Bi-weekly chatter about how looking closely at some of the most common expressions in everyday life can prompt new ways of thinking about our writing.
I say it all the time now. But rewind a few decades and it pained me to utter these three words:
I don’t know.
Oh, how I wanted to know. This. That. Everything.
I don’t know, for sure. Not being in-the-know, particularly in the moment and at all times, doesn’t rattle me the way it used to. Here are a few possible reasons why:
- I’m older. And, on better days, not knowing can sometimes feel liberating instead of the way not knowing used to feel in my very early-20s (scary, wrong, utterly unnerving.) Also, not knowing now means there is more to take in, to engage with and learn. The opposite of that is way less active, way less fun.
- I try to listen deeply and fully now, as opposed to being half-assed about it. (I just pulled the word half-assed out of my treasure trove of childhood expressions as in: “I need to you count the cash box and arrange the bills right, don’t be half-assed about it!”) I remember when I hardly listened. I was too busy thinking what I was going to say next, probably so I presented as though I knew. And knew. And knew. One part exhausting, one part egomaniacal. Not pretty.
- I’ve got a little street cred, in this case the street being named after whatever you call the grown-up life experiences of person in her 50s: a career in social work, love, marriage, major family tensions and joys, motherhood, more love, sudden, unexpected losses, a career shift and a few health scares that were, in keeping with the name, scary. Might we call the street I Don’t Know Row?
- And finally, there is the unending list of changes, challenges and flat-out atrocities in personal, cultural and political realities that were never, ever imagined way back when. (Was my not imagining these things naïve, immature, close-minded, sheltered? Maybe a little, or a lot, of each.)
Honoring stories and experiences.
Sounds like approaches to use in writing. And ones that work without being a know-it-all.
Blame it on the algorithm, but wow. It does seem like there are a ton of writing classes, workshops, circles, centers and communities. As an instructor in some of these spaces, at first I was shocked and concerned about saturation. But now I see the great value in having diverse, varied and modern offerings with new ways of looking at the craft. I also like to take classes, too, so I can get a sense of how others teach and learn. I appreciate hearing ideas from students about what classroom practices work well and why. Here’s a shout-out to some beloved groups I am involved with that offer classes, some in-person and others on Zoom, too: Write or Die/Chill Subs, The Writing Institute at Sarah Lawrence College, Writers Circle, Scarsdale Adult School and Key to the Castle Workshops. Check out what’s on the schedules, leap into fresh learning and don’t be afraid to say I don’t know. (It may very well lead to some new knowing, plus it’s a great way to meet other makers and widen your creative community.)

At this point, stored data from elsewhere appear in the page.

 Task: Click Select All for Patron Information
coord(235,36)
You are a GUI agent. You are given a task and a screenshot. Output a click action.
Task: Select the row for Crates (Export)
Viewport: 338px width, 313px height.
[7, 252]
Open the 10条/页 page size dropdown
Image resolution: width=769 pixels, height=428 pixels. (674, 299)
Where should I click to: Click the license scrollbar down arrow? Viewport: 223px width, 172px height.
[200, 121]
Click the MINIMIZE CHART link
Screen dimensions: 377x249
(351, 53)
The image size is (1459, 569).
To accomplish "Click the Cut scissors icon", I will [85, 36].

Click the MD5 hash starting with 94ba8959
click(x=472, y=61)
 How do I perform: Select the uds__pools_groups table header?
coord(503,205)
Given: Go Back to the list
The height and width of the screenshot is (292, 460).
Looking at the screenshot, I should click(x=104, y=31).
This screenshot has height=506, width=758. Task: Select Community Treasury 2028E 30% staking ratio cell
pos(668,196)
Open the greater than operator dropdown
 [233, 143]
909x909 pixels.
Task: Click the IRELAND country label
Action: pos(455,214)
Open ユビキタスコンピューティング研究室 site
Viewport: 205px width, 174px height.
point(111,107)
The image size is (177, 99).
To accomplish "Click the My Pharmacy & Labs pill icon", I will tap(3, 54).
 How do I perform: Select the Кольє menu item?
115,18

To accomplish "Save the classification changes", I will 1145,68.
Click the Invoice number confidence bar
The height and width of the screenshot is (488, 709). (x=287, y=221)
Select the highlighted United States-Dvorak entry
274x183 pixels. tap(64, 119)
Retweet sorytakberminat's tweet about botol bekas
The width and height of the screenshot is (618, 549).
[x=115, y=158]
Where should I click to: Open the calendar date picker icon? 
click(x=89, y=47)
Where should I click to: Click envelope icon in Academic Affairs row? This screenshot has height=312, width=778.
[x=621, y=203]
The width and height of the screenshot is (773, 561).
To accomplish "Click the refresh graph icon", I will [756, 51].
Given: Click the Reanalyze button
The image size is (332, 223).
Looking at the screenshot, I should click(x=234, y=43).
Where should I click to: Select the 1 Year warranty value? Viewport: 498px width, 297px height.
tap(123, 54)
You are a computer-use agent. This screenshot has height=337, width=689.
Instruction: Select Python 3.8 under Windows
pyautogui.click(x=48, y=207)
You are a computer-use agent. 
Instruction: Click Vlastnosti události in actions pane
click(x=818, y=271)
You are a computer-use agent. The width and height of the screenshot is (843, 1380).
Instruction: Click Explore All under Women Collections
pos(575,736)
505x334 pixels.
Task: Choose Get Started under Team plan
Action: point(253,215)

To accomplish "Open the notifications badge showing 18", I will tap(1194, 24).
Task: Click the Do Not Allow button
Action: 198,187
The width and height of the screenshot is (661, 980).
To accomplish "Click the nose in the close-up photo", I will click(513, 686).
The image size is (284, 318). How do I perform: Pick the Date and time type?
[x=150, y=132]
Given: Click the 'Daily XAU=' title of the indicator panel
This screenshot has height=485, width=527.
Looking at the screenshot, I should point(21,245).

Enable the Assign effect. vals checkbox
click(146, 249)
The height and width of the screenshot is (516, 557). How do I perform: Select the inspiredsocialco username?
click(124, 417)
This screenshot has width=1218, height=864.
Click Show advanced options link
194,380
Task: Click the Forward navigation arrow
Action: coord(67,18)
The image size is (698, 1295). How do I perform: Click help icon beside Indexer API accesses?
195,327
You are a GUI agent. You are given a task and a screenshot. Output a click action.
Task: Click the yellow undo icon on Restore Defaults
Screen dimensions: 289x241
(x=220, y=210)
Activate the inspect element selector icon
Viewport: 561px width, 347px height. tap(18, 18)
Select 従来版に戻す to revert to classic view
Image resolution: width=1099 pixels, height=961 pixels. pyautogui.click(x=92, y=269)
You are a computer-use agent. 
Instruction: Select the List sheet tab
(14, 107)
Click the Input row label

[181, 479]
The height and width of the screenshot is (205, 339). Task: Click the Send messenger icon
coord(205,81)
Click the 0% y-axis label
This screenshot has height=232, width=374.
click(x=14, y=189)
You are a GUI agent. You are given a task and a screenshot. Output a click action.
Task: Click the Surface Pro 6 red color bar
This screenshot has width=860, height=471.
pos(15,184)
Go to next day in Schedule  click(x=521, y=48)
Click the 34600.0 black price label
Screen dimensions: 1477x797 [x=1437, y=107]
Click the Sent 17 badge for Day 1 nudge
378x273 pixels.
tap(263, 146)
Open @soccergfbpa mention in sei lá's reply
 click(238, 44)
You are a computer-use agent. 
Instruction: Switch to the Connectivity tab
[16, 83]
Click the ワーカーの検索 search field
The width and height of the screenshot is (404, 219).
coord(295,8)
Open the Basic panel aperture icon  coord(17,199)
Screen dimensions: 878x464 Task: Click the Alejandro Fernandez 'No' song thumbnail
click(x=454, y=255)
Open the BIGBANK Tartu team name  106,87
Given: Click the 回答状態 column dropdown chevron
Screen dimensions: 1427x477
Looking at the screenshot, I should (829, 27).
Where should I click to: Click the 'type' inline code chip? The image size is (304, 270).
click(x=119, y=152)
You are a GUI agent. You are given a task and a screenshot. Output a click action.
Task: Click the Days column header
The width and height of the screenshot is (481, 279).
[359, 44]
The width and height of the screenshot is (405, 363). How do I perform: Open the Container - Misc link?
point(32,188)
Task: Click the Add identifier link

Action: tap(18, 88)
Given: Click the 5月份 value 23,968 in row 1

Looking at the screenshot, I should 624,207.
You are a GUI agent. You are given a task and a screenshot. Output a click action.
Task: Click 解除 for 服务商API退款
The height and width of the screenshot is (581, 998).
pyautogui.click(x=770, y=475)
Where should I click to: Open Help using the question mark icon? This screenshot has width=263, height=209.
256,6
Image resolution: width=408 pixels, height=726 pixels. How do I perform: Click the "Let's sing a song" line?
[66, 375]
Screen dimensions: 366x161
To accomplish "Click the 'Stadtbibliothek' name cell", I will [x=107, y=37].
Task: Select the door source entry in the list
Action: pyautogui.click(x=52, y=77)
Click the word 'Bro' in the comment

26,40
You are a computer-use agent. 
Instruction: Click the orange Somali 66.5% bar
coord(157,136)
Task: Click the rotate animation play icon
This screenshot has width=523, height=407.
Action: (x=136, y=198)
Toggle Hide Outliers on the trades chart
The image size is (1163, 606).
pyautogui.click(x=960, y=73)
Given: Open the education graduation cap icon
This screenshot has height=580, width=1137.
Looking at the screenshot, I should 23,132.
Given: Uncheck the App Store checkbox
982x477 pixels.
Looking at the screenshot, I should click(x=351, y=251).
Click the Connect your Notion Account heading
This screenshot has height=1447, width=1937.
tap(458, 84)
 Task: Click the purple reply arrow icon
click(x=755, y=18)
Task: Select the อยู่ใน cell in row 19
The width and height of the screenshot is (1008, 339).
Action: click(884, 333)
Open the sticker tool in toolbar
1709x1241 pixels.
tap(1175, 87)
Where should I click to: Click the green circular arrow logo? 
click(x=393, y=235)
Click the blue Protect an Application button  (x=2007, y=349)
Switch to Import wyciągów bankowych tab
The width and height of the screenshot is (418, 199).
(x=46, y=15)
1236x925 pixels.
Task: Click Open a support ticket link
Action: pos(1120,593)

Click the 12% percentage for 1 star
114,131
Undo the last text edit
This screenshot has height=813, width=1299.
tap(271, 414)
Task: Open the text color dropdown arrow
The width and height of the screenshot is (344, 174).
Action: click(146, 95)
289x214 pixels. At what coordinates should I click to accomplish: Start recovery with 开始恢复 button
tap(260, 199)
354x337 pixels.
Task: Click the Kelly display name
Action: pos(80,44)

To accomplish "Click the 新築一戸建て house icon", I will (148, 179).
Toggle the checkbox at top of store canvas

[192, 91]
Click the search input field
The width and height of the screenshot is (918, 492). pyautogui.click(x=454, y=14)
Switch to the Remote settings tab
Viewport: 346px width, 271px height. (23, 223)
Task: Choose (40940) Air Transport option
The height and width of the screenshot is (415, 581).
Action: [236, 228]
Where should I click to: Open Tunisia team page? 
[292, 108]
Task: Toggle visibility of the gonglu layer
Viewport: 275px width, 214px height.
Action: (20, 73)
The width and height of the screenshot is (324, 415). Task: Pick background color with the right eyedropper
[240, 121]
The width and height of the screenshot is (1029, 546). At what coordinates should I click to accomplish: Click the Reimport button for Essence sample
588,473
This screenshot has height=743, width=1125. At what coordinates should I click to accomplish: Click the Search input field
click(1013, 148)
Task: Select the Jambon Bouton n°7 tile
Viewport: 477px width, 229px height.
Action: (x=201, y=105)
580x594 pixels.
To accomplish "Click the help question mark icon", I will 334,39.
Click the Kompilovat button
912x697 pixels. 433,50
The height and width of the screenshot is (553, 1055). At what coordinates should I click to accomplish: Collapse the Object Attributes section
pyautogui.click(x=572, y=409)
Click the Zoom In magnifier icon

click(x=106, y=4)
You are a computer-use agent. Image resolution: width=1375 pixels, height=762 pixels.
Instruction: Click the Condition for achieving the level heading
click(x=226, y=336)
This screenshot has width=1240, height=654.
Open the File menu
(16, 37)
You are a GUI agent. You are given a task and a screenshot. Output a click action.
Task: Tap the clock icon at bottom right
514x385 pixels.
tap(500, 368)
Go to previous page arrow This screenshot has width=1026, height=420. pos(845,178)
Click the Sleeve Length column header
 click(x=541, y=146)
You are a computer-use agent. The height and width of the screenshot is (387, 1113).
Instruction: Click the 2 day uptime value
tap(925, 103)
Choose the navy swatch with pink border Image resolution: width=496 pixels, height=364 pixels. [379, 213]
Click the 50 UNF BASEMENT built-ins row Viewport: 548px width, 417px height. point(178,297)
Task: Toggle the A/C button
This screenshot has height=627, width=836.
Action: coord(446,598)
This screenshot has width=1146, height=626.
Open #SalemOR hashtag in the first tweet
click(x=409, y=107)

When we listen to ourselves and others, I mean really listen, insights surface. There is always something new to hear, always something fresh to discover. But it takes diligent attention and intention. You never know what you will hear, even if you’ve heard a story before and how that might open doors to new work and story ideas all your own.
For more on listening, have a look at my Write or Die Magazine July, 2022 column, Listen Up.
Stories and Imagination
Reflecting on life experiences, using them to better understand ourselves and the world around us and honoring them on the page in whatever way feels natural is not, as some fear and others may lead us to believe, a selfish and purely self-serving act. It can be a release, a way to make art, a form of prayer, a step toward action. It can be only one or all these things. It can be something else entirely. And, yes, it’s a form of listening, too.
The page listens.
In Writing as a Way of Healing, Louise De Salvo nudges thought on this:
“What, though, if writing weren’t such a luxury? What if writing were a simple, significant, yet necessary way to achieve spiritual, emotional and psychic wholeness? To synthesize thought and feeling, to understand how feeling relates to events in our lives and vice versa?”
When we place words, ideas and wonderings onto a page and then use our imaginations, doors open. These openings may welcome new ways of seeing something we’ve looked at all our lives, they may ignite the start of a fresh poem, essay or short story. The open doors do not need to offer an all-inclusive knowing; we may still be unsure of many things and still say that frequently: I don’t know. Even writing this column has made me think: What is the difference between knowing and understanding?
I may not know my exact answer to this question right now, but in the spirit of not being half-assed about it, I’ll think it over. And make some notes.